[start]

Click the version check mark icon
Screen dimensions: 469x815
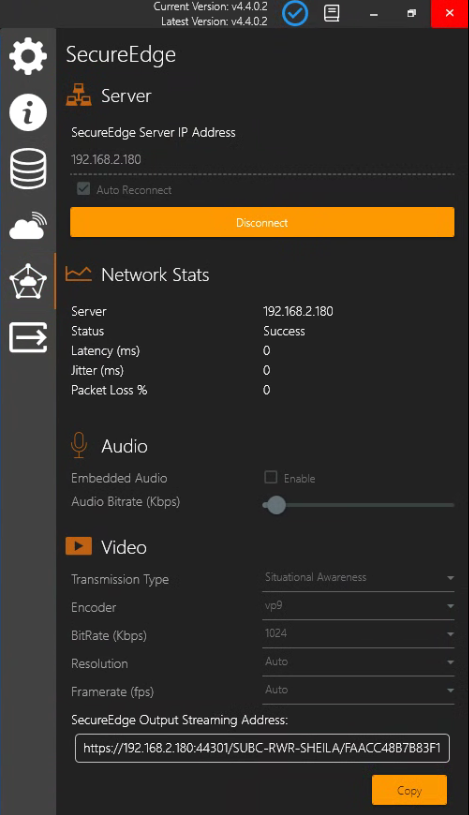[295, 13]
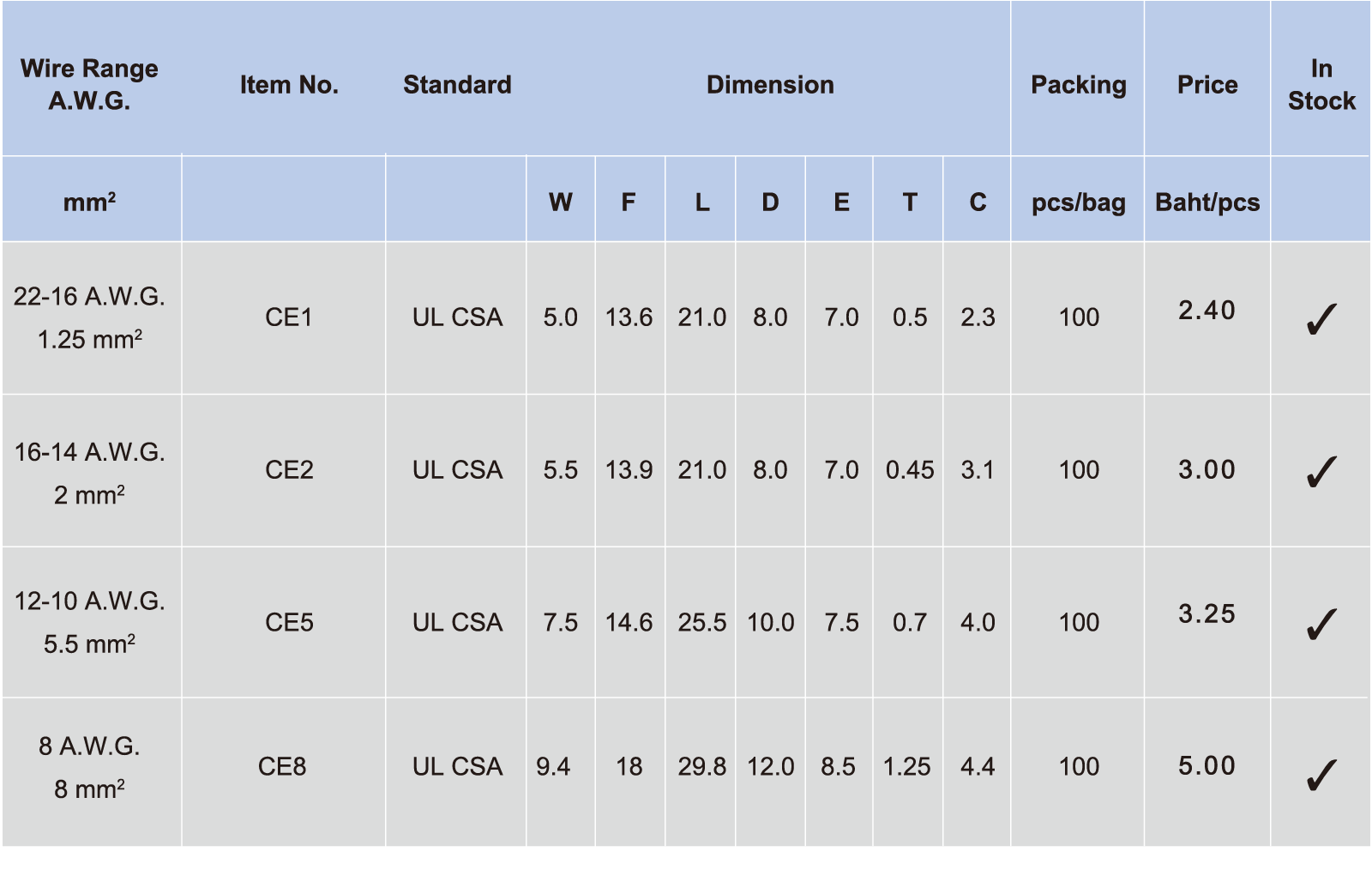This screenshot has width=1372, height=894.
Task: Click the Dimension header cell
Action: pyautogui.click(x=769, y=85)
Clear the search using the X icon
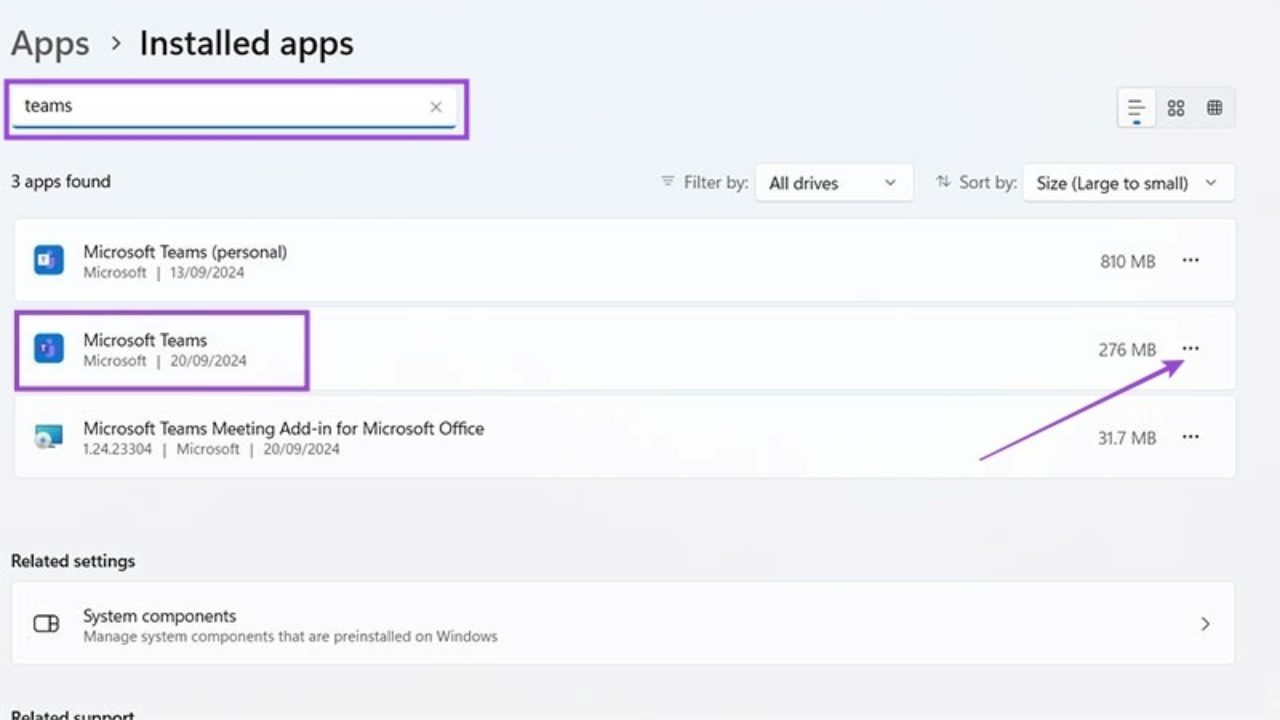Viewport: 1280px width, 720px height. [436, 106]
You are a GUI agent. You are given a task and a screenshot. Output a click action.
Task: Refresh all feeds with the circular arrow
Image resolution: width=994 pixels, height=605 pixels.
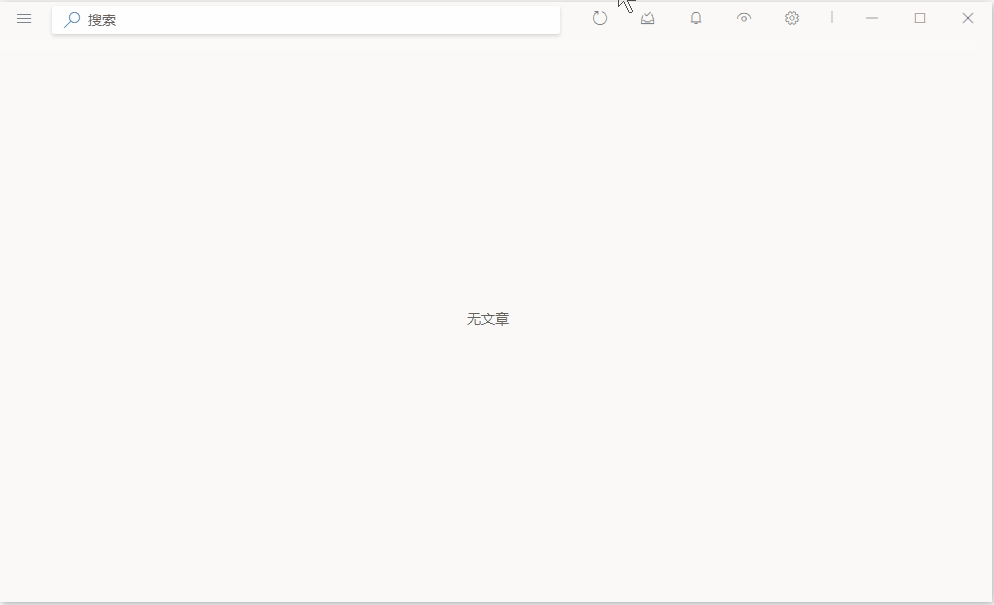600,18
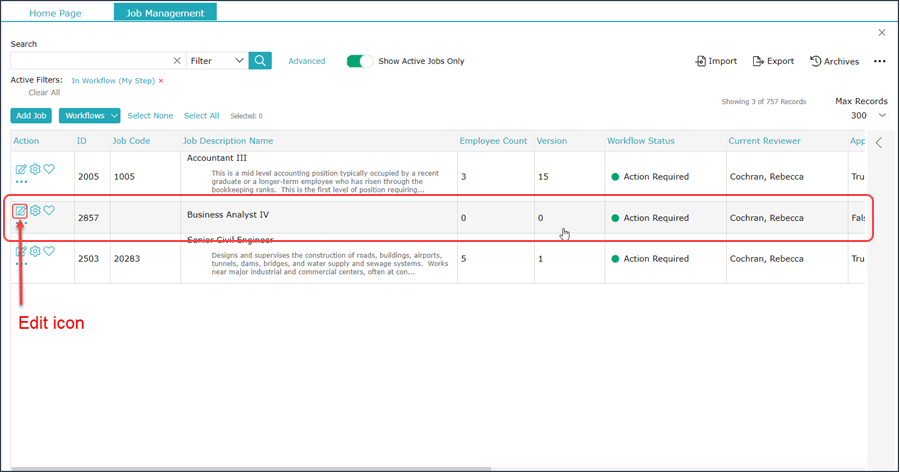Click the Select All link

201,116
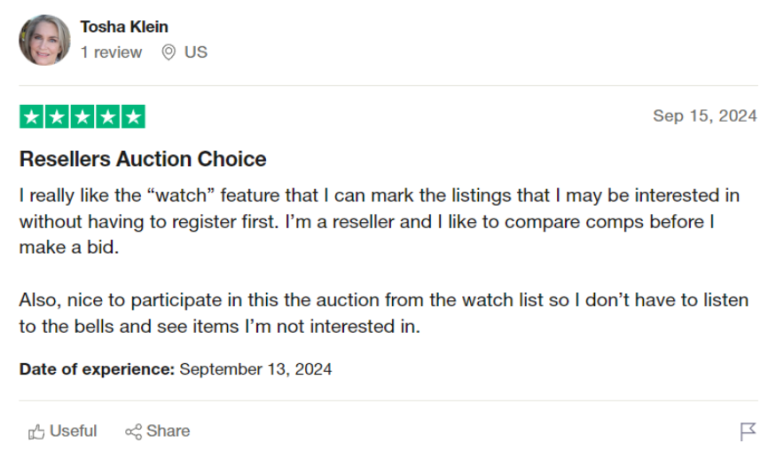Click the paragraph starting "Also, nice to participate"
768x451 pixels.
pyautogui.click(x=380, y=312)
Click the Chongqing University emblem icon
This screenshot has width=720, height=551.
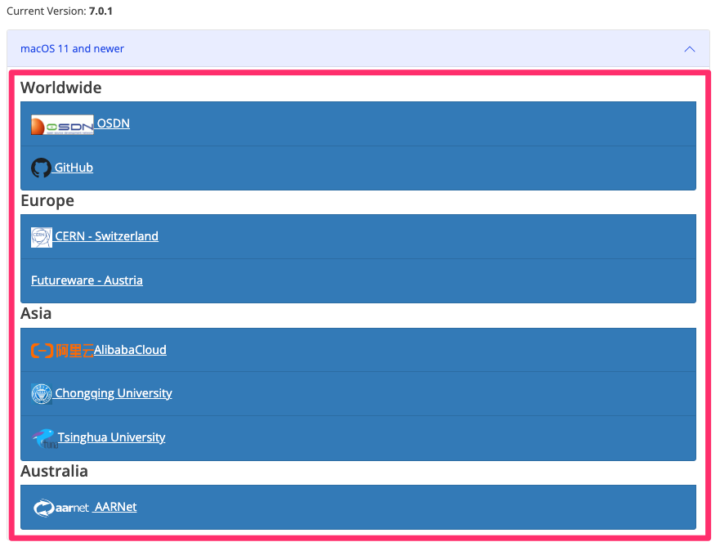41,394
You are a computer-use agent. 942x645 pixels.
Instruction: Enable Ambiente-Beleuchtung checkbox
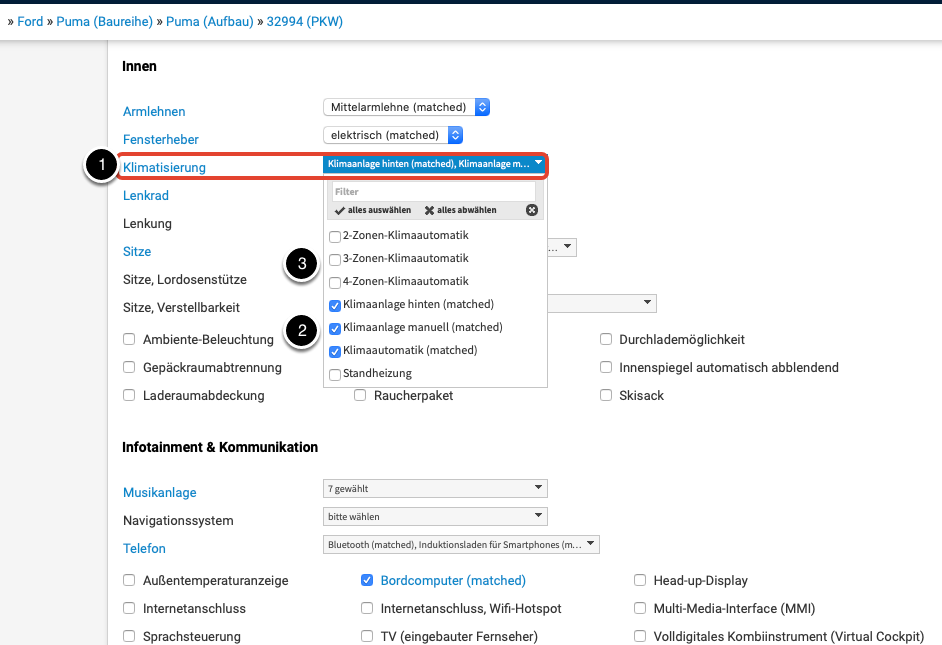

[end]

▶ _EXERCISE AIM_
Copy every line of the items above word for word, leaving out the pictures.

▶ _EXERCISE OUTPUT_
Click the version check mark icon
Screen dimensions: 469x815
[295, 13]
This screenshot has width=1372, height=894.
Task: Click the Dimension header cell
Action: pyautogui.click(x=769, y=85)
Clear the search using the X icon
Viewport: 1280px width, 720px height. [436, 106]
You are a GUI agent. You are given a task and a screenshot. Output a click action.
Task: Refresh all feeds with the circular arrow
Image resolution: width=994 pixels, height=605 pixels.
600,18
Click the Select All link

201,116
Click the paragraph starting "Also, nice to participate"
768x451 pixels.
pyautogui.click(x=380, y=312)
Click the Chongqing University emblem icon
This screenshot has width=720, height=551.
41,394
You are a computer-use agent. 942x645 pixels.
Instruction: Enable Ambiente-Beleuchtung checkbox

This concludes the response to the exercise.